- _PROVIDED DATA_:
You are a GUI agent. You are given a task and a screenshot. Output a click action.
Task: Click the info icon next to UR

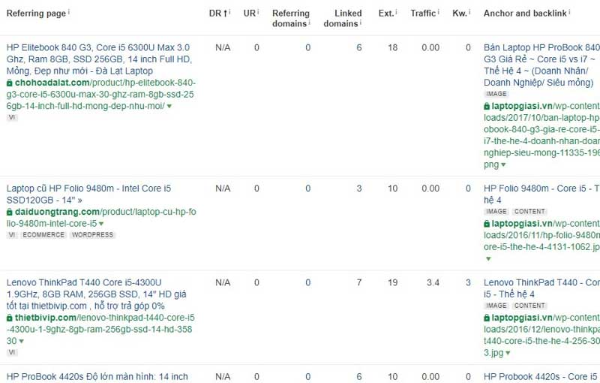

==

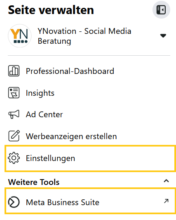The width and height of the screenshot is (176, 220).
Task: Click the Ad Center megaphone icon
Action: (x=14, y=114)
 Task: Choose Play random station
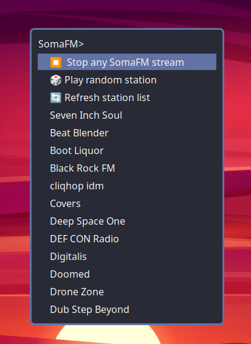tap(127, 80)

...

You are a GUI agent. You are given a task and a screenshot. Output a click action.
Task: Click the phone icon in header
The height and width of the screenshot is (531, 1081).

- _WORK ITEM_:
Write down, word for word, the lines above from the one containing "Task: Click the phone icon in header" through the one containing "The height and", both ends included.

- _RESPONSE AREA_:
Task: Click the phone icon in header
The height and width of the screenshot is (531, 1081).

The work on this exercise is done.